Do you know the name of the 60 day variety? I've never heard of such.

The only other year that I managed to grow sweet corn was still a crop failure. The ears started to fill out from the bottom so when I pulled open the husks and didn't see anything I left them on the plant. The ears filled out about half-way, but by the time I realized what had happened it was too late to get anything but starch.

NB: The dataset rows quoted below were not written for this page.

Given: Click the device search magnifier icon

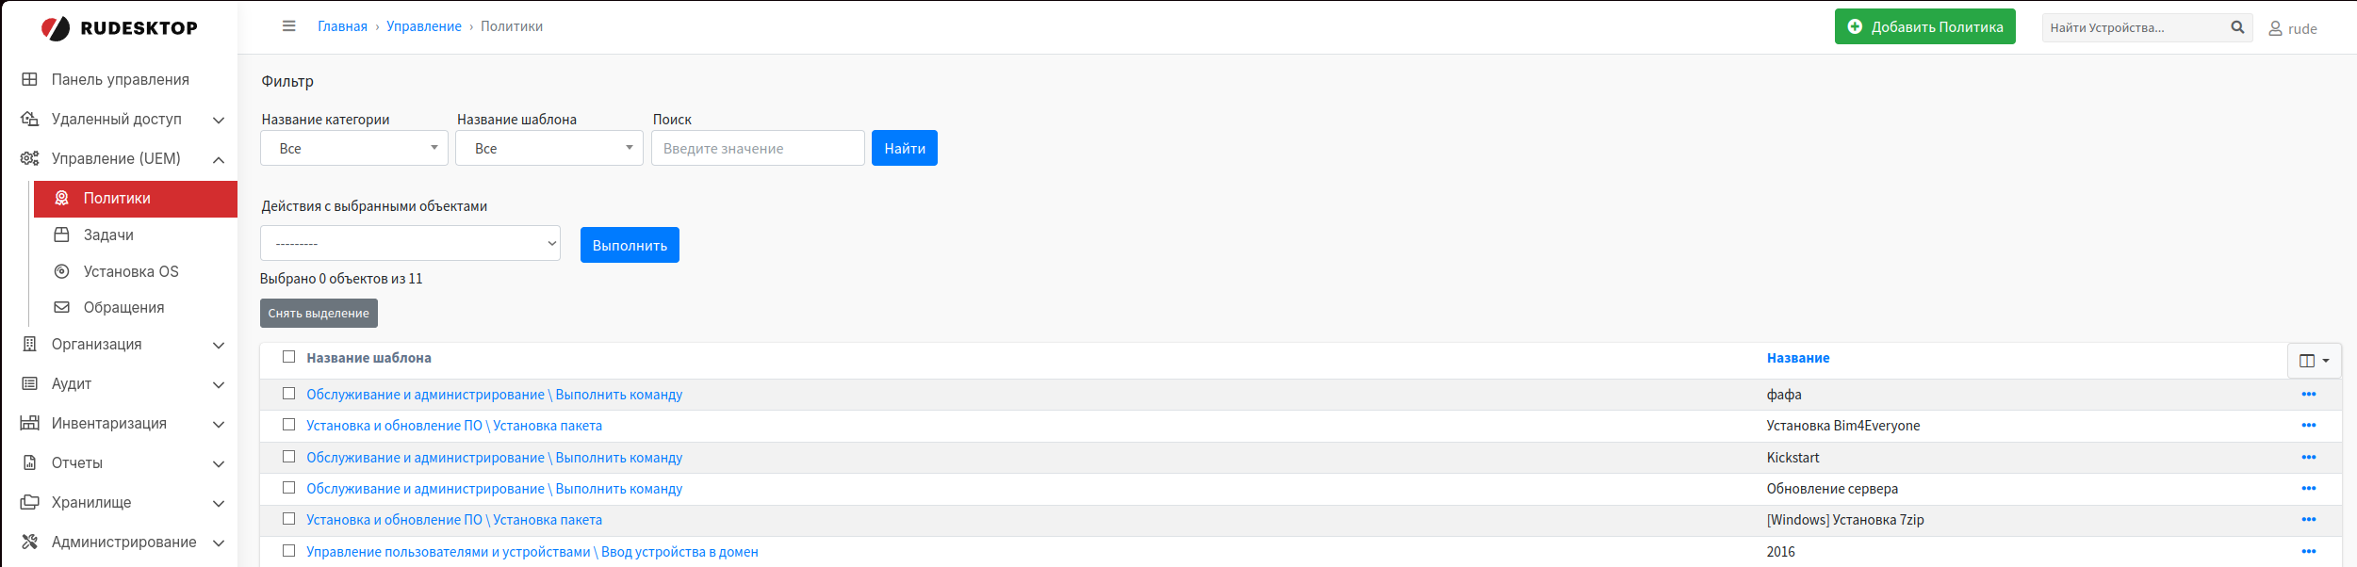Looking at the screenshot, I should pos(2237,27).
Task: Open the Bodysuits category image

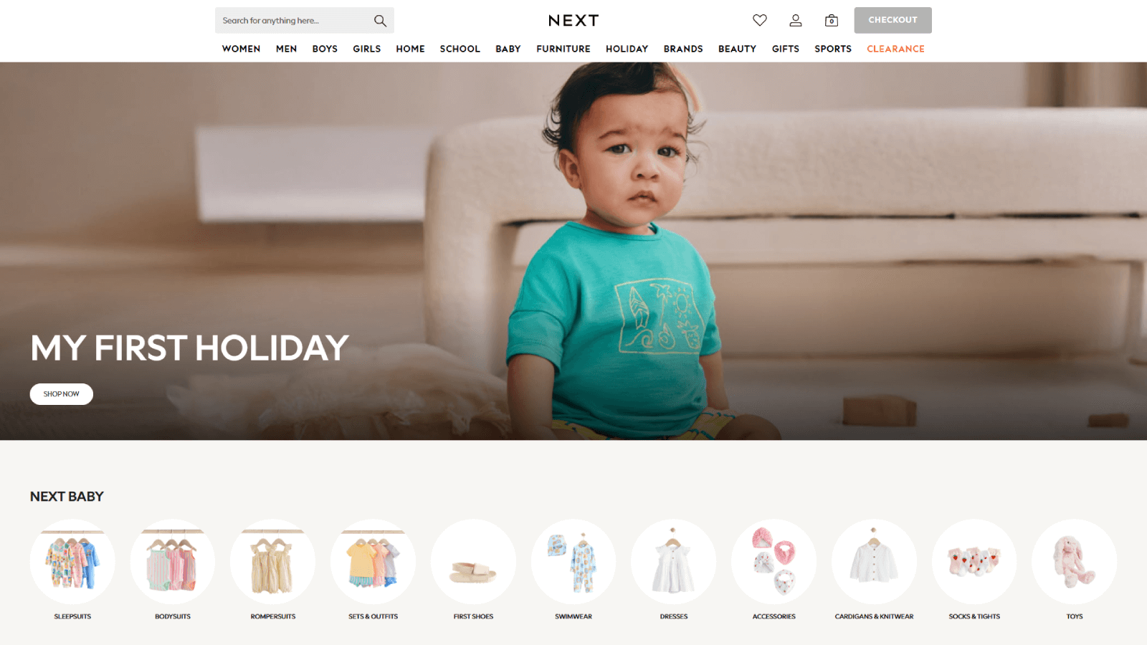Action: 173,562
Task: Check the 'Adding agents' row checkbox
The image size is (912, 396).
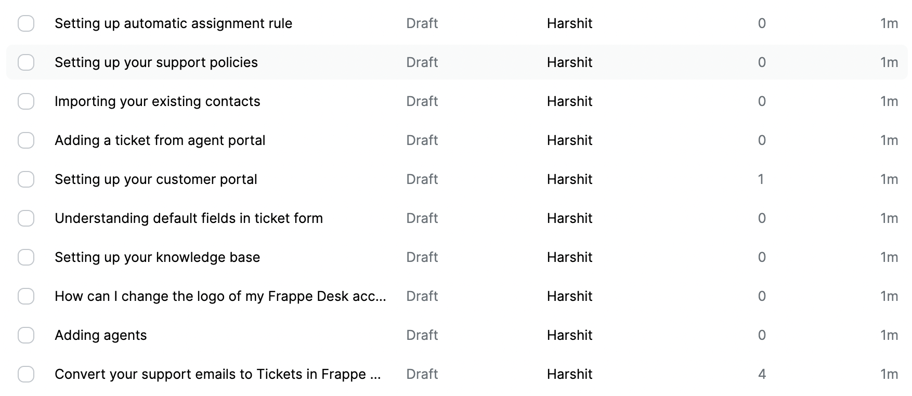Action: pos(26,335)
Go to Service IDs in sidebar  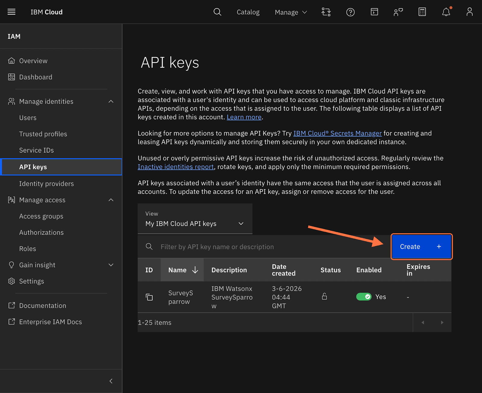36,150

I know you can put vegetable oil or mineral oil/baby oil on the silks to stop corn borers, but I do I need to treat the ears once or do I have to do it several times over the growing season? I do know that vegetable oil is not a good choice; it attracts ants.


----------



## The_Blob (Dec 24, 2008)

Zea mays ( Tohono O'Odham 60-Day Corn )

Zea Mays (Maize)
( Tohono O'Odham 60-Day Corn )

A desert adapted corn traditionally grown by the Tohono O'Odham People with the summer rains in flooded fields. Fast growing, with small 6 to 10 inch ears, white kerneled. Originally domesticated by Mesoamericans, it is a staple food with many other traditional uses. Home gardeners love to grow corn, and there are many varieties suited to different climates. Plant seeds 1 inch deep in rows or clumps, two weeks after the last frost date. Corn needs rich soil, full sun and adequate moisture to produce good ears. It is wind pollinated, so if you want to save seed, you will need to either stagger the planting time of different varieties, or plant them 1/4 mile apart. Water deeply.


----------